* _Required action_: Leave every picture out, and give again exactly the lines from the one containing "You are a GUI" through the end of the listing.

* _Given information_:
"""

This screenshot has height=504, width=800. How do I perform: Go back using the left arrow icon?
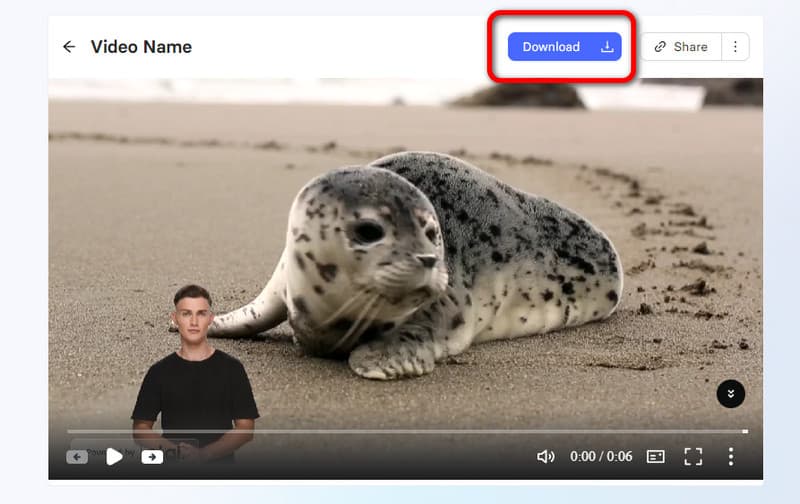pyautogui.click(x=69, y=47)
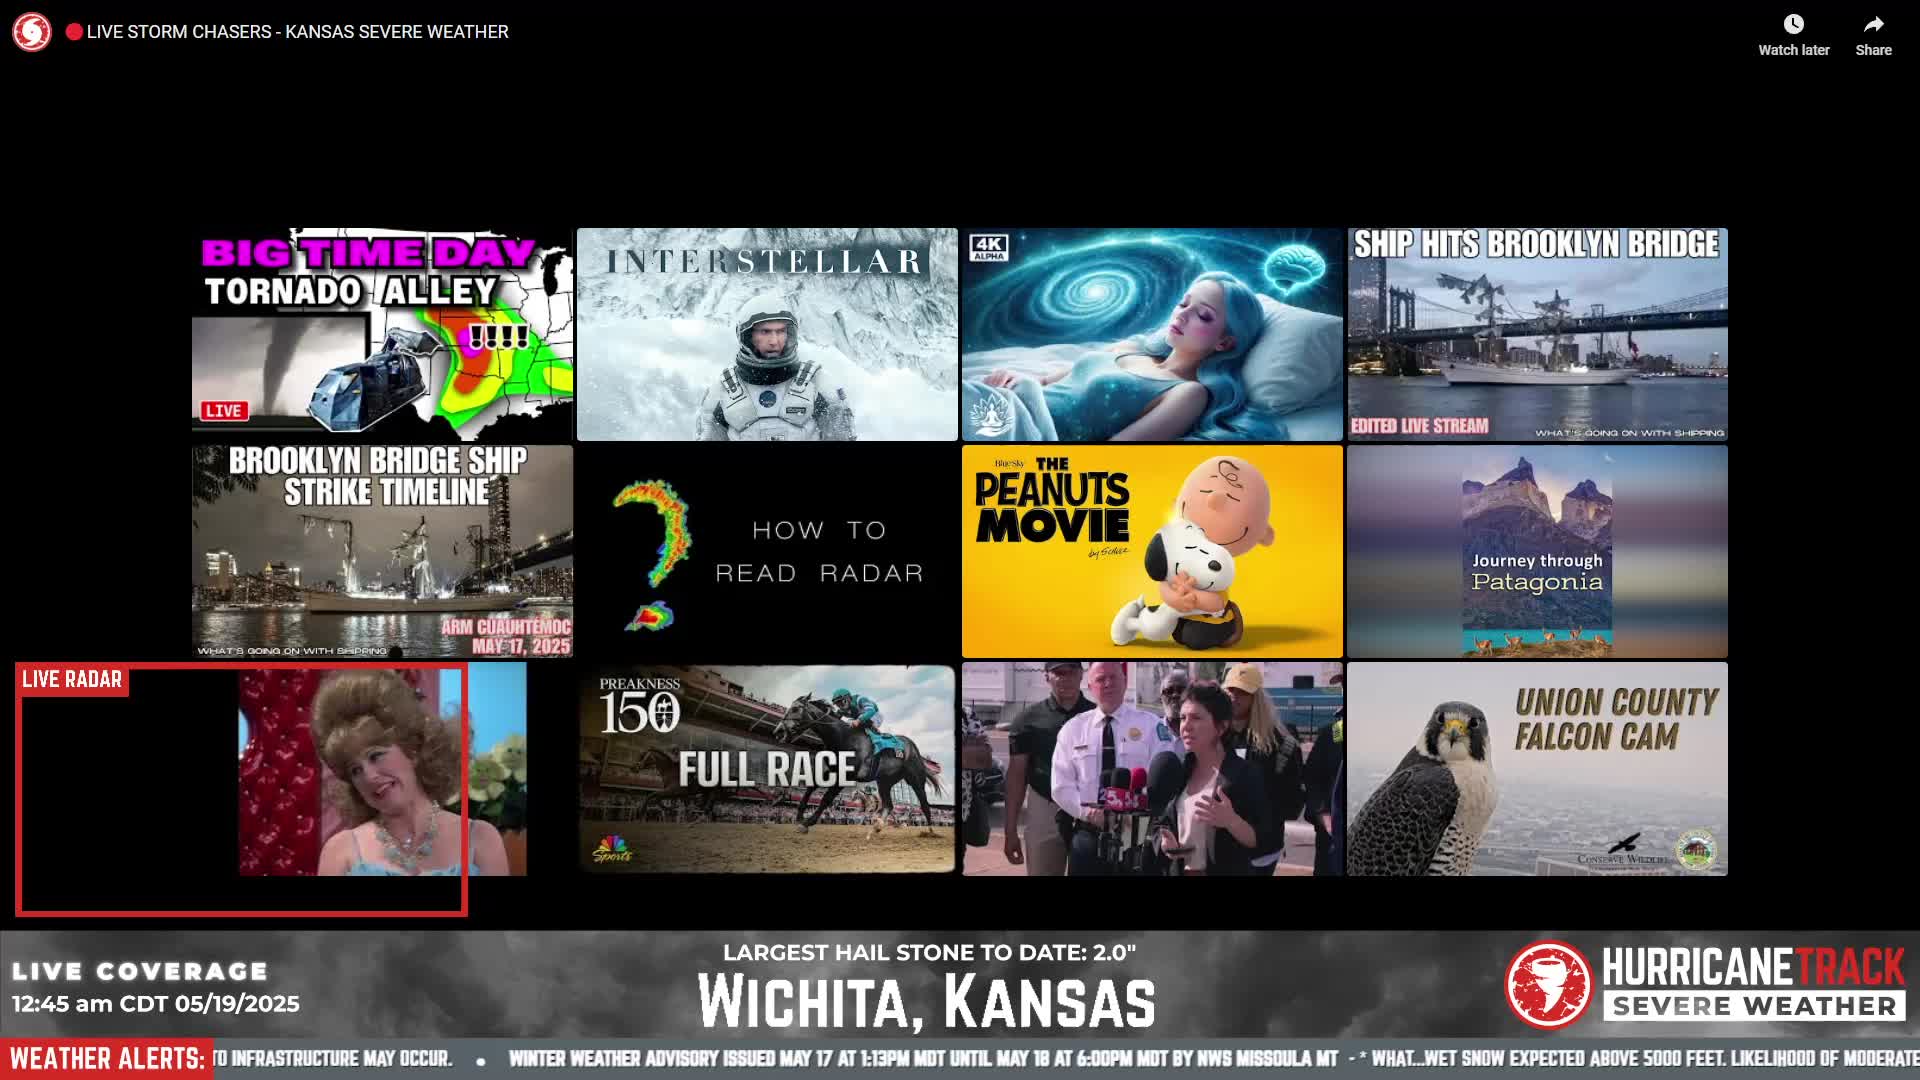Click the Live Radar label box

coord(72,680)
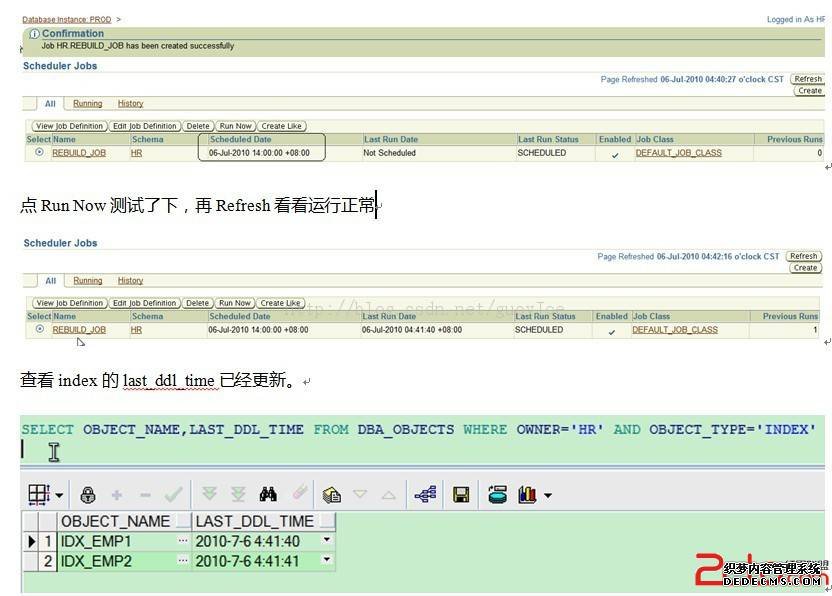This screenshot has height=596, width=832.
Task: Open the grid layout dropdown arrow
Action: pyautogui.click(x=59, y=496)
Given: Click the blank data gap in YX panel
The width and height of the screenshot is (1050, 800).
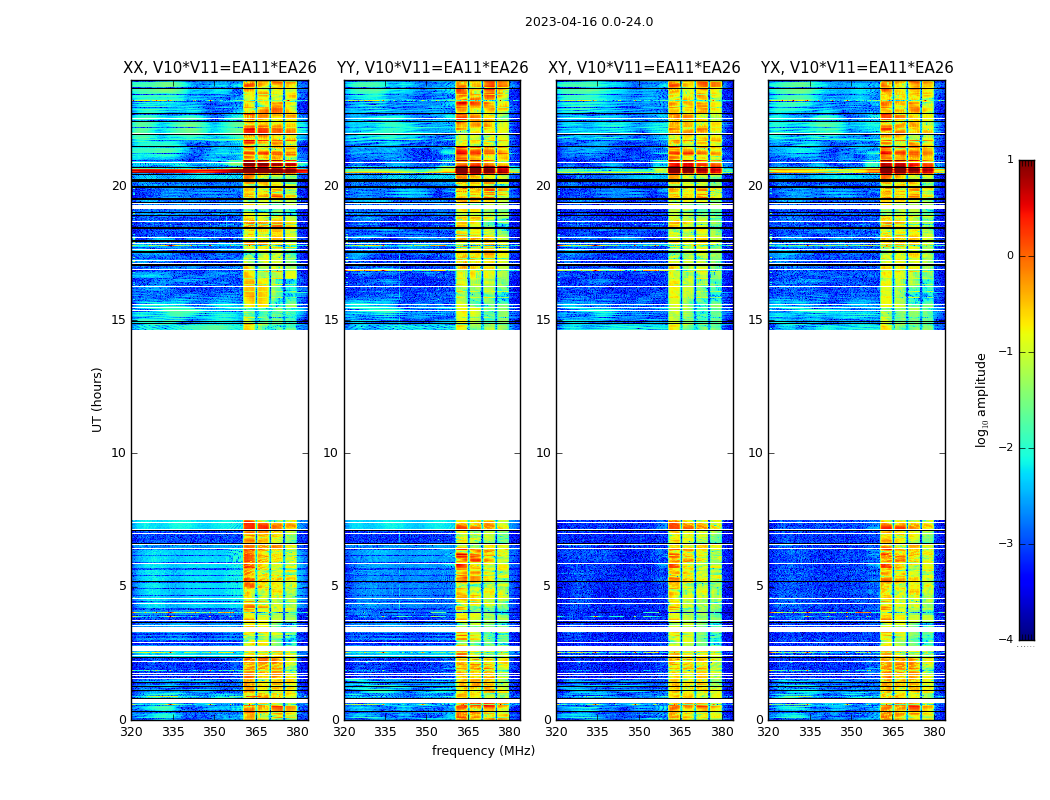Looking at the screenshot, I should click(x=857, y=425).
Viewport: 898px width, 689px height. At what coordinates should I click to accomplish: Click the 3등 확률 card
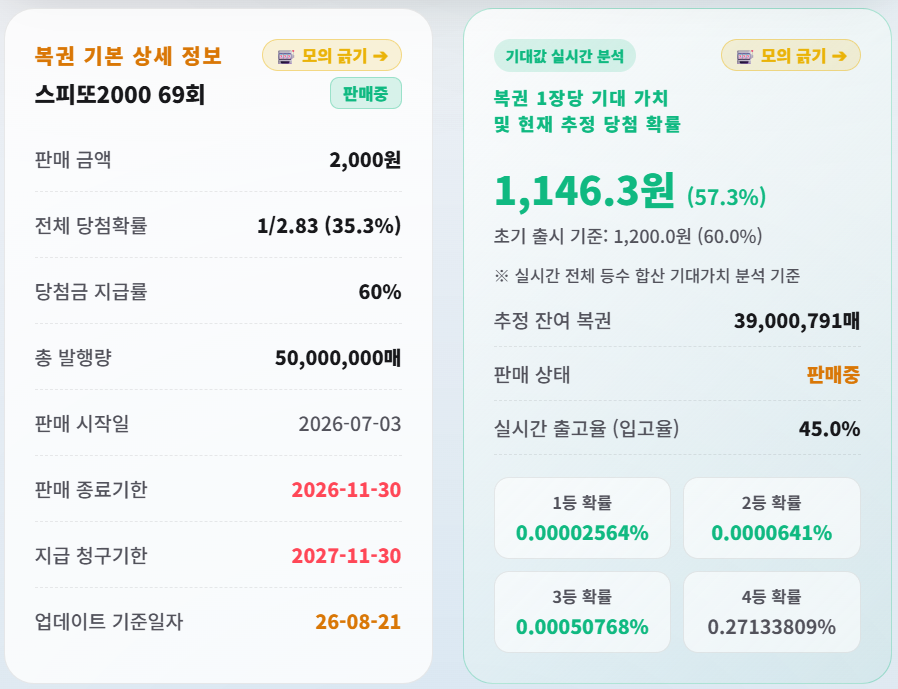582,612
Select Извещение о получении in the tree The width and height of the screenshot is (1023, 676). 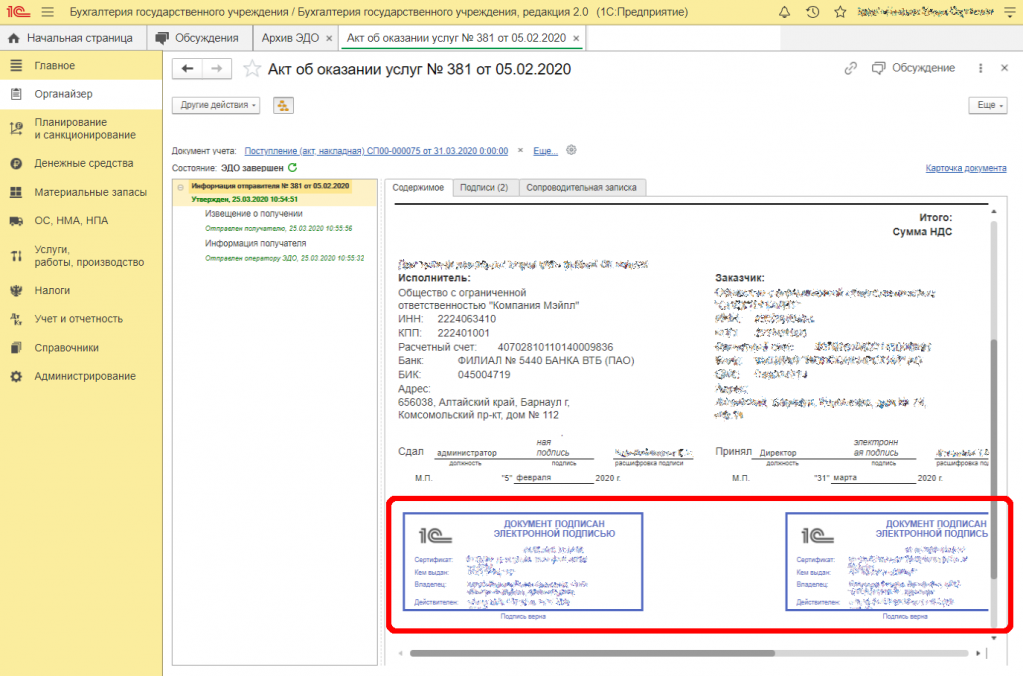[253, 214]
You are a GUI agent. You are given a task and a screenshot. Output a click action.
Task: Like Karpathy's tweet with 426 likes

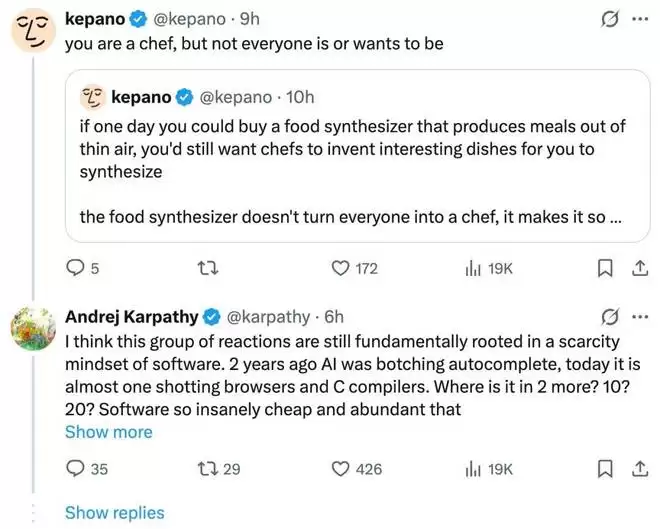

"""

* _Answer for the task_:
You are a GUI agent. You are given a task and a screenshot. Output a click action.
Task: Like Karpathy's tweet with 426 likes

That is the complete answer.